# Math Help - Understanding notation in a 1st order linear differentiation equation

1. ## Understanding notation in a 1st order linear differentiation equation

Hi all,

I'm having difficulty understanding conventions for DE, and I suppose calculus in general. I have not had calculus in several years, so I'm trying to figure out what exactly is happening in this sequence.

Here's what the book says:
$(du(t)/dt) = (1/2) (u(t))$
$(du(t)/dt) / u(t) = 1/2$
$(d/dt) ln|u(t)| = 1/2$
$ln |u(t)| = (1/2)t + C$
$u(t) = ce^(t/2)$

So, I understand the basics: rearrange the equation, integrate both sides, and solve for u(t).

My only concern is that I have no idea what the derivative notation means.
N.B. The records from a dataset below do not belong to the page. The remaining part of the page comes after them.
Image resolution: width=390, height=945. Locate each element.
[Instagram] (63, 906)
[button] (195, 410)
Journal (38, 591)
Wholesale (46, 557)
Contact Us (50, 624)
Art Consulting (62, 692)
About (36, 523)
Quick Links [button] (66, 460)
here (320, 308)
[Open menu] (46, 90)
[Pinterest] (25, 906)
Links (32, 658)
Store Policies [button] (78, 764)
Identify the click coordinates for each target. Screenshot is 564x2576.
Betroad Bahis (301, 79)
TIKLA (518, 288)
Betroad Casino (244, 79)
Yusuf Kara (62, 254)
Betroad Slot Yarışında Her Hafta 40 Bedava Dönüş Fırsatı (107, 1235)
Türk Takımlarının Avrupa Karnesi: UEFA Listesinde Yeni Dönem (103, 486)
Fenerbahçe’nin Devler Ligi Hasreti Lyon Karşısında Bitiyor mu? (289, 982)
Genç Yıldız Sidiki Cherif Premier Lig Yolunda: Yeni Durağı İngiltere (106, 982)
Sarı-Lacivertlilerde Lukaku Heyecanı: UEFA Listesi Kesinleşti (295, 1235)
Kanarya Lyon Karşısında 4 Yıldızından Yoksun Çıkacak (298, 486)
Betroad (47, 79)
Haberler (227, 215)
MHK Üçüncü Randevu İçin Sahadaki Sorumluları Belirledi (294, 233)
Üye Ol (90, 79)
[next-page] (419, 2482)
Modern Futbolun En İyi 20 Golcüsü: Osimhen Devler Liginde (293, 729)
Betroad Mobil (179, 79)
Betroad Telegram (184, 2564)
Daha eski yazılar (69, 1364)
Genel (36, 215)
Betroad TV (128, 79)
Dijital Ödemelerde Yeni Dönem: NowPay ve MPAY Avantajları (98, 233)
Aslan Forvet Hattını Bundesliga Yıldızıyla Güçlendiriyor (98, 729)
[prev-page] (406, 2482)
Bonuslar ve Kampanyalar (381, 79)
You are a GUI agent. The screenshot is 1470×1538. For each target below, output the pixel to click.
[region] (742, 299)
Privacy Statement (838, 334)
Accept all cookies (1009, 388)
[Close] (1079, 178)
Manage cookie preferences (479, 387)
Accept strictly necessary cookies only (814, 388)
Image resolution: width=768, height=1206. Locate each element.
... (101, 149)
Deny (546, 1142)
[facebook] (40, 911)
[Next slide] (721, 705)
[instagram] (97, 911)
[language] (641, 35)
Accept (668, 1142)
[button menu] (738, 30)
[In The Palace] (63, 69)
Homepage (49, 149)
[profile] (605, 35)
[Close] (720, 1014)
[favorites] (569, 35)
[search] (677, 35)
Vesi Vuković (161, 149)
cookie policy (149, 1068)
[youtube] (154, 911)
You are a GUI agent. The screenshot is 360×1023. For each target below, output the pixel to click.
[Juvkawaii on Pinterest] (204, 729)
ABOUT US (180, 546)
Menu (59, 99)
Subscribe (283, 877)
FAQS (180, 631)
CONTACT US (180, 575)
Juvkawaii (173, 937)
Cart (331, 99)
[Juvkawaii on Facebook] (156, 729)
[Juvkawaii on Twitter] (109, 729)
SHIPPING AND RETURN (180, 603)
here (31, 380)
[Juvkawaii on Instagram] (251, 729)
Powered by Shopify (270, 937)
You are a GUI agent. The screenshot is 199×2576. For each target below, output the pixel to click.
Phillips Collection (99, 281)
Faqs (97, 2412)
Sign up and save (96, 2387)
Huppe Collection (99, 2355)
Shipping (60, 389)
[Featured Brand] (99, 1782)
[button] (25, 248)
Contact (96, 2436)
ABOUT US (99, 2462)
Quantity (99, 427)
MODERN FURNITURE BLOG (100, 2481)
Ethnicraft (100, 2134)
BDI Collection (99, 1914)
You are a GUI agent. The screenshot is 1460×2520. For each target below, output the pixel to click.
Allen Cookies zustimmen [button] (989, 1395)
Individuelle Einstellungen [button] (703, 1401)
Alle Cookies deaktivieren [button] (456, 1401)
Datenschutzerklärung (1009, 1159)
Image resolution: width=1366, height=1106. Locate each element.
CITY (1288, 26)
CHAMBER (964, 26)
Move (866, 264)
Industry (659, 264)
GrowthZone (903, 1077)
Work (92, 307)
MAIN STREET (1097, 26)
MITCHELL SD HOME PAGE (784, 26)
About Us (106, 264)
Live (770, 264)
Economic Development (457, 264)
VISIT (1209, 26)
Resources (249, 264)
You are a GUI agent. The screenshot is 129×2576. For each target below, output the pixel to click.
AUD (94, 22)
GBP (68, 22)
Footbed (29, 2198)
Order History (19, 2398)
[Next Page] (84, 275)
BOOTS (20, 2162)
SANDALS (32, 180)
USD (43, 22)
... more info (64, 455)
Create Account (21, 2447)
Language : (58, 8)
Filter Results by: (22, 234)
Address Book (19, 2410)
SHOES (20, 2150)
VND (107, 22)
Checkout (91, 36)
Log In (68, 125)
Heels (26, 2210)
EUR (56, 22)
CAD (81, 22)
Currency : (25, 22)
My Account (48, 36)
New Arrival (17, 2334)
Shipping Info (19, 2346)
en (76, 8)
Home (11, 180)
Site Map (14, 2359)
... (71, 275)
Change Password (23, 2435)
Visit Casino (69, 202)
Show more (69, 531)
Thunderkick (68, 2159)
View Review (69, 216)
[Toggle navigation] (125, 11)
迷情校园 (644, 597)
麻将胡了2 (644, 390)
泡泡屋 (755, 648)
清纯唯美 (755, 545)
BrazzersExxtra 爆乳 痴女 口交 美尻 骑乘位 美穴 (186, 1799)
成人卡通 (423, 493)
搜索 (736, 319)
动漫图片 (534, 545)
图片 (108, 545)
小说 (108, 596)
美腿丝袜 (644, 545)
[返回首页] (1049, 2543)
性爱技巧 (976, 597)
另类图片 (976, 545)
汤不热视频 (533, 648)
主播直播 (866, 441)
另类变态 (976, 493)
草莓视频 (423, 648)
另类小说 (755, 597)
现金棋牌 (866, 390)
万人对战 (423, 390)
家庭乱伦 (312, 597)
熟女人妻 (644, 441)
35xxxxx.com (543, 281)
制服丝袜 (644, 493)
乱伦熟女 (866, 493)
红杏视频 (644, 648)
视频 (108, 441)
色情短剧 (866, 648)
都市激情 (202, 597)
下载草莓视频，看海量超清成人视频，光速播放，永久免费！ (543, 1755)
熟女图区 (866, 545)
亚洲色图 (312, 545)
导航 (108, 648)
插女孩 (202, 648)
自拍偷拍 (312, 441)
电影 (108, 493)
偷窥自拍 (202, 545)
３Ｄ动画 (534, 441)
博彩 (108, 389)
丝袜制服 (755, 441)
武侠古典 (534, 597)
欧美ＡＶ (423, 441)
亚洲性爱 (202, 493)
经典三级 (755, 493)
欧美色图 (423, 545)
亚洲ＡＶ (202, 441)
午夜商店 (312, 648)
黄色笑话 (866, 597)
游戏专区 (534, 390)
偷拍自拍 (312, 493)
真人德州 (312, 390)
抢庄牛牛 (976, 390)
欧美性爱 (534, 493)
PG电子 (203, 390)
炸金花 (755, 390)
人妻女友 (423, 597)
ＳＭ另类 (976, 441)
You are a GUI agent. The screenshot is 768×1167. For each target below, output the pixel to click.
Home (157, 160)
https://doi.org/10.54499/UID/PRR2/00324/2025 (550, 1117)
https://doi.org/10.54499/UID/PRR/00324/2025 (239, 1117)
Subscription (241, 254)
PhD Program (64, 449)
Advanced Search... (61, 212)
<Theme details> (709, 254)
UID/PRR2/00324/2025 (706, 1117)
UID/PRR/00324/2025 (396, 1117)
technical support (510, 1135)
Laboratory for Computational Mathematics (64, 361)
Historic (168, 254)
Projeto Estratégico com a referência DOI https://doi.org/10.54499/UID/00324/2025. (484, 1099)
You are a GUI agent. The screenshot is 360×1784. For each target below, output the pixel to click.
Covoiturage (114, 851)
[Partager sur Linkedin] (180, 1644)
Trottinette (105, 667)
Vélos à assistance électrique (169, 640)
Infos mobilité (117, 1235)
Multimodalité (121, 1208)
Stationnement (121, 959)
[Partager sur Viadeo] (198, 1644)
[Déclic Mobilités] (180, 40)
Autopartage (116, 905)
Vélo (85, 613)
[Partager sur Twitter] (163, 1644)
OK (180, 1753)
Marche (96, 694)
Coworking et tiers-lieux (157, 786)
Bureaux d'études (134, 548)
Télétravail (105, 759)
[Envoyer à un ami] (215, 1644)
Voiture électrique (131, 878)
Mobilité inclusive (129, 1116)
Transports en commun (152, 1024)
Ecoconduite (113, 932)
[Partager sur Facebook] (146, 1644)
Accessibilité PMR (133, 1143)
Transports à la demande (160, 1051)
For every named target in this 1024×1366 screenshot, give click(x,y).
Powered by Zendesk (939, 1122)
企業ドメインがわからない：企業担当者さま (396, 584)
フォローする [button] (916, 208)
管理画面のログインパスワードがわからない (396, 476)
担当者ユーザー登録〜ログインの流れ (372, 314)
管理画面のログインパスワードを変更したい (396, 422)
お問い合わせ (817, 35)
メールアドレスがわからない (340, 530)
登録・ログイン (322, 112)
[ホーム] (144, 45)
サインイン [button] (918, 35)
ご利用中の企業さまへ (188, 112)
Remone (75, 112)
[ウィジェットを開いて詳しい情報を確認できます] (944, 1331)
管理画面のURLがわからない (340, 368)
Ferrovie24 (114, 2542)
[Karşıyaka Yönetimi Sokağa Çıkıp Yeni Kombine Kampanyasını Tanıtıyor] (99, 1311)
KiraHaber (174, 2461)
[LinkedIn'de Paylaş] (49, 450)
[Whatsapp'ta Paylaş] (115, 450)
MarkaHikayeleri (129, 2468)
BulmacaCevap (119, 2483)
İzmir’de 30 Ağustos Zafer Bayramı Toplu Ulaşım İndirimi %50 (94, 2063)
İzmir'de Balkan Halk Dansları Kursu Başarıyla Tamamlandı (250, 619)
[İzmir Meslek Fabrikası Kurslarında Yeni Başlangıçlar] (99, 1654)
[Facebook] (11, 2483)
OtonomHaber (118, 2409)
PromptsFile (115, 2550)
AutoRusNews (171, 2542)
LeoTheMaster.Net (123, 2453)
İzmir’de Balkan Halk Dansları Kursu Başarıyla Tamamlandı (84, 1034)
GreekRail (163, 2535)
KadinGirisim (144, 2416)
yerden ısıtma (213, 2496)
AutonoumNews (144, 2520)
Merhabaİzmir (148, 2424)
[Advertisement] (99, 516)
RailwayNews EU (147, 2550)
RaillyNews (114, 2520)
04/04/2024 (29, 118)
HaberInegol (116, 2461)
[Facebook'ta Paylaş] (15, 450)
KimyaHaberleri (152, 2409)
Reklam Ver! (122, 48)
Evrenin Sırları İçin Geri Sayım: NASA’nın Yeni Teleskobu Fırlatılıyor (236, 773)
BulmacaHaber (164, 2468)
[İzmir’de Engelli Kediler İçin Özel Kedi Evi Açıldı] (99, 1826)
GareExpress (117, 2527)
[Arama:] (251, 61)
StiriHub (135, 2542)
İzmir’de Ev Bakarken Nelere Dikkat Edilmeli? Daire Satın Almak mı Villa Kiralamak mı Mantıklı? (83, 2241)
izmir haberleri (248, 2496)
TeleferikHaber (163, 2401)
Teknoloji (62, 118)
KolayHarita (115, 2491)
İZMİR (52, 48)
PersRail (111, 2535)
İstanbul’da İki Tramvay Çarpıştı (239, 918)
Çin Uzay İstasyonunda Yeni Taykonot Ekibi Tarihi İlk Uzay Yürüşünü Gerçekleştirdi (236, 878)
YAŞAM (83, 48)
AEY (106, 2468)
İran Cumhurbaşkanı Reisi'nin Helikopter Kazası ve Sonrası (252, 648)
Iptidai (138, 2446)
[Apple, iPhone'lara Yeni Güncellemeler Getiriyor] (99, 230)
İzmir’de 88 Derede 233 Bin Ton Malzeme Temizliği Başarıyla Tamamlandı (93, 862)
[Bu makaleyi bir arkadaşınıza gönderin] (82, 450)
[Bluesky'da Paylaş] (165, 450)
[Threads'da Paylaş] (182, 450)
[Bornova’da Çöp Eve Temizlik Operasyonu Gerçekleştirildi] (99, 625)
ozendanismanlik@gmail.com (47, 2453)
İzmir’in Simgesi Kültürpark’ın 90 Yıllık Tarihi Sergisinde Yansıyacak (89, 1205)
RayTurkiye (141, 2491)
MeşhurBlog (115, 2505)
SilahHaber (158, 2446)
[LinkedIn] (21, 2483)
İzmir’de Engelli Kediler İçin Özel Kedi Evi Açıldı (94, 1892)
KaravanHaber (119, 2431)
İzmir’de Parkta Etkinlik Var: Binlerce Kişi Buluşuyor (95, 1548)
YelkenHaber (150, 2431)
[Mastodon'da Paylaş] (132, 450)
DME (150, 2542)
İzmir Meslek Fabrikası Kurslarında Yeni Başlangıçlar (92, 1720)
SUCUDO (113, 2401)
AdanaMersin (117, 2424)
For example, what exactly is happening from line 2 to line 3 that makes the du(t) drop out. Does this mean that when I integrate (du(t)/dt) (1/ u(t)) that du drops out? Ok, but why is the (d/dt) left? Doesn't that mean "take the derivative"?

$(d/dt) INTEGRAL((1/ u(t)) d(u) = 1/2$

^Is that what's happening? If so, then I still don't understand the next steps. Where is that d/dt going exactly??

I hope you can understand what I'm asking: what do all these d's, dt's, and d(u)'s mean. I usually just ignore them and remember the process.

Thanks.

2. This is sloppy working as it skips steps.

I'd do it like this...

$\frac{du}{dt} = \frac{1}{2}u$

$\frac{1}{u}\,\frac{du}{dt} = \frac{1}{2}$

$\int{\frac{1}{u}\,\frac{du}{dt}\,dt} = \int{\frac{1}{2}\,dt}$

$\int{\frac{1}{u}\,du} = \int{\frac{1}{2}\,dt}$

$\ln{|u|} + C_1 = \frac{1}{2}t + C_2$

$\ln{|u|} = \frac{1}{2}t + C_2 - C_1$

$|u| = e^{\frac{1}{2}t + C_2 - C_1}$

$|u| = e^{C_2 - C_1}e^{\frac{1}{2}t}$

$u = \pm e^{C_2 - C_1}e^{\frac{1}{2}t}$

$u = Ce^{\frac{1}{2}t}$ where $C = \pm e^{C_2 - C_1}$.

3. Thanks for explaining in detail!

On the third line, are the dt's crossing out? Is that what's actually happening?

4. It's an application of the chain rule in reverse. It's almost like the $dt$s "cancel", but technically speaking you can't say that they cancel since a derivative is not a fraction, it only works like a fraction.